--- DOCUMENTO DI ORIGINE ---

Nonostante i sacrifici imposti alla popolazione, il sistema economico sovietico fu visto in
Occidente come una possibile alternativa per evitare le crisi economiche.
21 La Grande depressione
21.1 L’espansione degli anni Venti negli Stati Uniti
1922-1929 “I felici anni Venti”> economia mondiale in espansione> intenso negli USA, che
conobbero un periodo di prosperità, basato sul mercato interno grazie a: politica dei salari
alti, pagamenti a rate e pubblicità commerciale. Il ramo dell’industria più prosperoso fu quello
- automobilistico, 24 milioni di autovetture in circolazione, una ogni 5 abitanti> in
Europa si verificherà solo 30-40 anni più tardi. Conseguenza= maggiore produzione
di petrolio, acciaio, gomma e vetro, e fu necessario costruire nuove strade.
- industrie chimiche e elettriche (la produzione raddoppia)
Il problema principale fu che il mercato interno non era in grado di assorbire la produzione,
serviva semmai esportare i prodotti, ma a causa del timore della concorrenza europea, gli
USA avevano imposto dazi doganali elevati, rendendo difficili gli scambi con altre nazioni.
1913-1929 Pil pro capite Stati Uniti aumentato del 18%, la produzione industriale era quasi
raddoppiata e le esportazioni cresciute del 68%.
21.2 La lenta crescita dell’Europa
Dopo la Prima guerra mondiale, la ripresa economica europea fu lenta e disomogenea: Gran
Bretagna e Germania mostrarono difficoltà, mentre Francia e Italia registrarono migliori
risultati.
Gran Bretagna:
- Crescita industriale debole (+28% tra 1913 e 1929) e un incremento limitato del Pil
pro capite (+7%).
- Problemi economici aggravati dalla decisione di ripristinare la convertibilità aurea
della sterlina al valore prebellico nel 1925, rendendo la valuta sopravvalutata rispetto
al dollaro.
- Esportazioni stagnanti e disoccupazione elevata (7-8%).
Germania:
- Ostacolata dal pagamento delle riparazioni di guerra, che comportavano una
cessione gratuita di una parte della produzione ai paesi vincitori.
- Perdita del 13% del territorio nazionale (ricco di risorse minerarie).
- Stabilizzazione del marco e afflusso di capitali stranieri grazie a tassi d’interesse
elevati.
- Produzione industriale ripresa, con primati in siderurgia e chimica, ma risultati
complessivi modesti (+20% di produzione industriale rispetto al 1913 e un +11% del
Pil pro capite).

--- DATI ESTRATTI ---

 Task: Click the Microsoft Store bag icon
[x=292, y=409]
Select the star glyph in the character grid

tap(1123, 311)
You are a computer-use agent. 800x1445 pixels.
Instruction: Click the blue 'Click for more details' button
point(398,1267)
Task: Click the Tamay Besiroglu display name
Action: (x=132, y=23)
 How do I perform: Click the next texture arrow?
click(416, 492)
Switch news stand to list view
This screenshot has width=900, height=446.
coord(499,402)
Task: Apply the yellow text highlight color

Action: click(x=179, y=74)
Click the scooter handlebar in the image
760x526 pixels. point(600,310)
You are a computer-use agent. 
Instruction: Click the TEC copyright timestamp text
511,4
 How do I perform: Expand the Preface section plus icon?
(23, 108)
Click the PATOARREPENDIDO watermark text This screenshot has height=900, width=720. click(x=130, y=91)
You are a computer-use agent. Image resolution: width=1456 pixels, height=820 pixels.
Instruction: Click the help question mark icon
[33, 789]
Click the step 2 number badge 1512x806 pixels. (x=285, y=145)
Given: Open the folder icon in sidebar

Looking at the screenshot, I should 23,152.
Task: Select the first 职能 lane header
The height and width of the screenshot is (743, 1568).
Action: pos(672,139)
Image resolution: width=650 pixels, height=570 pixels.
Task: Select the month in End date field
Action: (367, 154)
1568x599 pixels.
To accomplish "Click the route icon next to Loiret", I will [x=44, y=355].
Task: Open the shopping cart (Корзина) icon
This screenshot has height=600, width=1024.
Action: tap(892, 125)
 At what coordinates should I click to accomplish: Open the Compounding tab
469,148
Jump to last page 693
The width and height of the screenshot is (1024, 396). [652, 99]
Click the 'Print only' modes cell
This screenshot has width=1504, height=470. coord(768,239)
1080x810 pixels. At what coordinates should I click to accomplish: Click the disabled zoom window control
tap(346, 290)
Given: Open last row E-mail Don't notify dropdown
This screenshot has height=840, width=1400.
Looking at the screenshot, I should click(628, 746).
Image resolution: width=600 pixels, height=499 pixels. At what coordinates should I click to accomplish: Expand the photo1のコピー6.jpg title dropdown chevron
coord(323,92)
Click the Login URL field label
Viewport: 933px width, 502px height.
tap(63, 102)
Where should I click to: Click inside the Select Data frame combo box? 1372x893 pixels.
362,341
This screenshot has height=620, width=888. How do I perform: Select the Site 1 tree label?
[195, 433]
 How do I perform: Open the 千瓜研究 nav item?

---

● **QUESITO 1**: Quante autovetture circolavano negli Stati Uniti secondo il documento di origine?
● **QUESITO 2**: Disponi in un elenco numerato le righe dei record, partendo dalla prima e arrivando fino alla riga che contiene "Action: (367, 154)", inclusa. Escludi le righe vuote.
Il documento di origine e i record sono indipendenti l'uno dagli altri.

● **RISPOSTA SCRITTA 1**: 24 milioni, una ogni 5 abitanti.

● **RISPOSTA SCRITTA 2**:
1.  Task: Click the Microsoft Store bag icon
2. [x=292, y=409]
3. Select the star glyph in the character grid
4. tap(1123, 311)
5. You are a computer-use agent. 800x1445 pixels.
6. Instruction: Click the blue 'Click for more details' button
7. point(398,1267)
8. Task: Click the Tamay Besiroglu display name
9. Action: (x=132, y=23)
10.  How do I perform: Click the next texture arrow?
11. click(416, 492)
12. Switch news stand to list view
13. This screenshot has width=900, height=446.
14. coord(499,402)
15. Task: Apply the yellow text highlight color
16. Action: click(x=179, y=74)
17. Click the scooter handlebar in the image
18. 760x526 pixels. point(600,310)
19. You are a computer-use agent. 
20. Instruction: Click the TEC copyright timestamp text
21. 511,4
22.  How do I perform: Expand the Preface section plus icon?
23. (23, 108)
24. Click the PATOARREPENDIDO watermark text This screenshot has height=900, width=720. click(x=130, y=91)
25. You are a computer-use agent. Image resolution: width=1456 pixels, height=820 pixels.
26. Instruction: Click the help question mark icon
27. [33, 789]
28. Click the step 2 number badge 1512x806 pixels. (x=285, y=145)
29. Given: Open the folder icon in sidebar
30. Looking at the screenshot, I should 23,152.
31. Task: Select the first 职能 lane header
32. The height and width of the screenshot is (743, 1568).
33. Action: pos(672,139)
34. Image resolution: width=650 pixels, height=570 pixels.
35. Task: Select the month in End date field
36. Action: (367, 154)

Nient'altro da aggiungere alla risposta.